Blame the apps, not the hardware is my overall message. The icons for some apps are larger in code size than the first version of Adobe Illustrator and the Google model of web apps and complicated iOS apps can bring down the newer iPad Pro. Look at their hesitance to update apps if you wonder how many components have to be reviewed for a quick update to list privacy concerns that most developers fixed in days.
I would put a few documents in Files storage and use the Apple apps to see how responsive the hardware is when the application saves state as the OS intends for the gloriously smooth multitasking experience you are right to expect on hardware faster in every respect than needed to juggle a dozen spreadsheets, documents and presentations. Try running apps in airplane mode so you get a sense of the actual hardware speed without network sync or delays (perhaps Google is sending telemetry or downloading parts of the app while you work rather than optimizing for your experience?).

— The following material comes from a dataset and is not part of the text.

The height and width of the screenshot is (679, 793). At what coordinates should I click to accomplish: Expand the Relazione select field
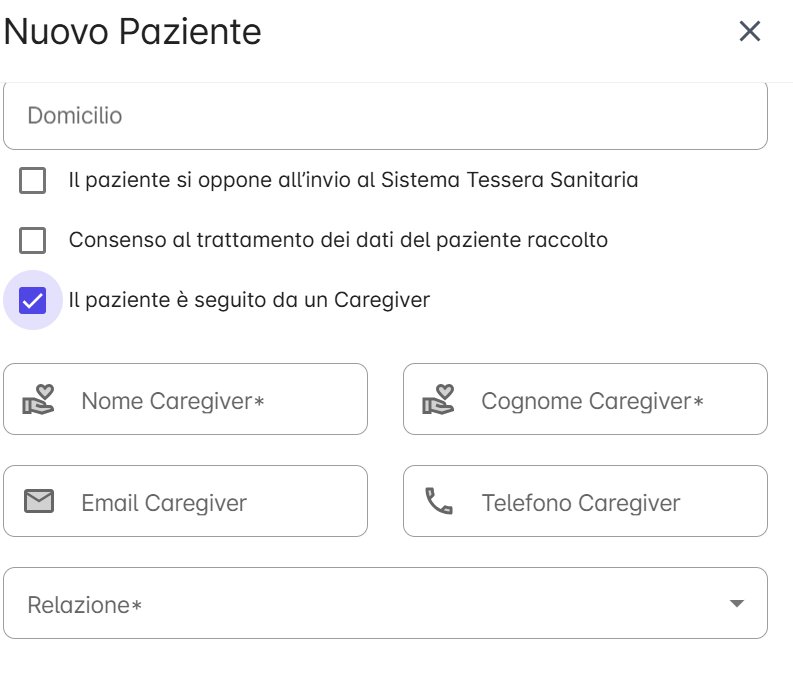coord(385,603)
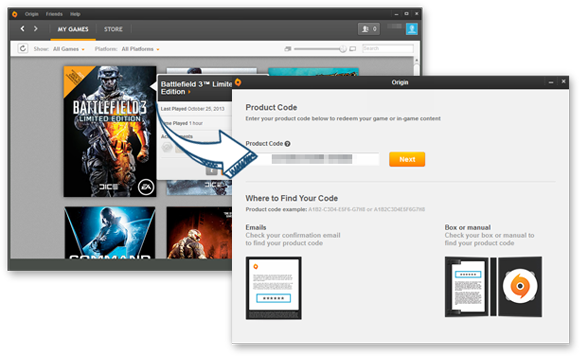
Task: Switch to the My Games tab
Action: (73, 29)
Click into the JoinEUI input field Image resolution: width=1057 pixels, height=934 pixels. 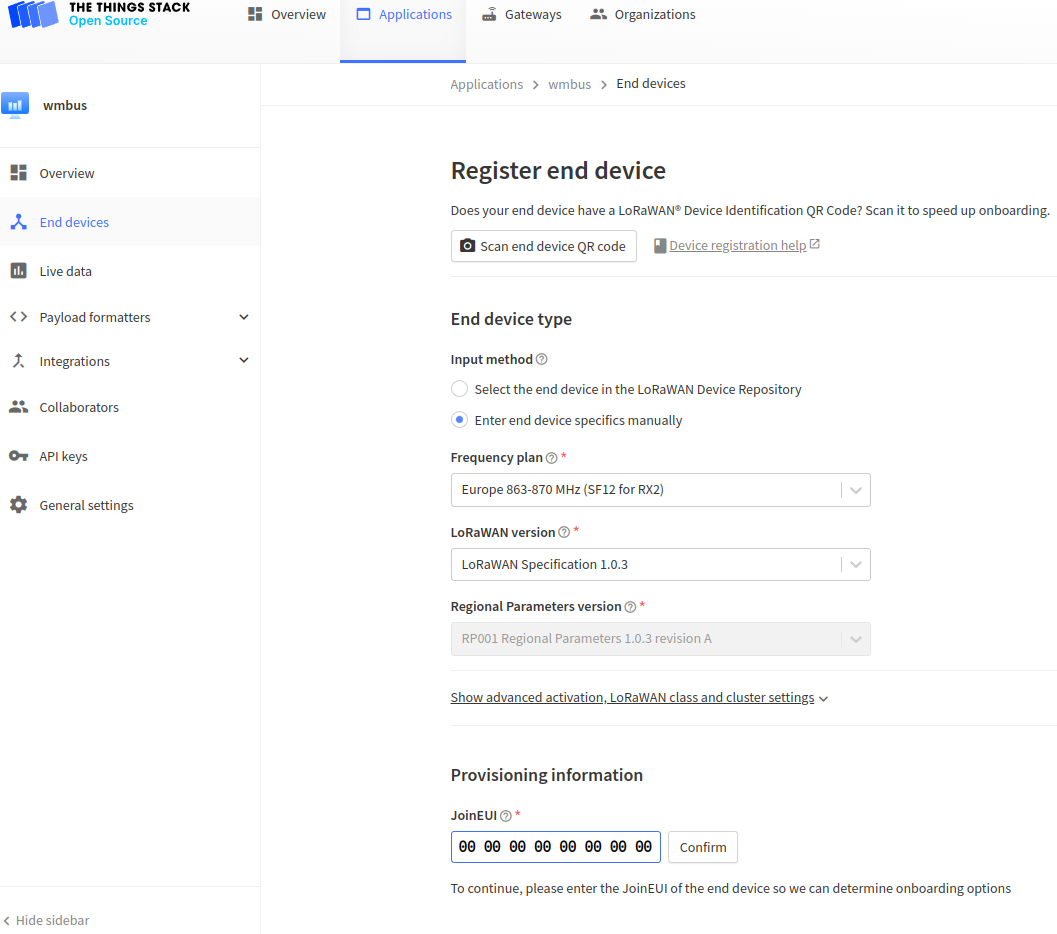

In 2020, Apple is reminding developers they need to be detecting delays as short as 20ms in frame by frame animations - even one frame that’s late spoils our sense of delight.
You are right to be absolutely brutal on developers that can’t handle an app suspend / resume cycle on an OS designed for power efficiency. The RAM constraint is there since it’s not needed if the app is designed and tested properly. Throwing more RAM at an app that doesn’t take advantage of hardware as capable as the iPad 2 isn’t effective. Worse, all RAM draws power so putting too much RAM in lowers battery life, for no gain in performance.
Even if you aren’t a developer, you can read Apple’s high level overview of what is needed to design a good app. Step one is design it to look great, step two is prepare for interruptions. Google missed or ignored step 2.
Be prepared for interruptions, and be ready to resume. Your app can be interrupted at any time. When an interruption occurs, your app should save the current state quickly and precisely so people can seamlessly continue where they left off when they return.
You can look at memory allocations in Xcode if you don’t agree with this overview, but to make an incredibly responsive app requires very little RAM on iPadOS. Well written apps will perform magnificently on older hardware - even 5+ year old devices have a lot of life in the for the correct app lineup.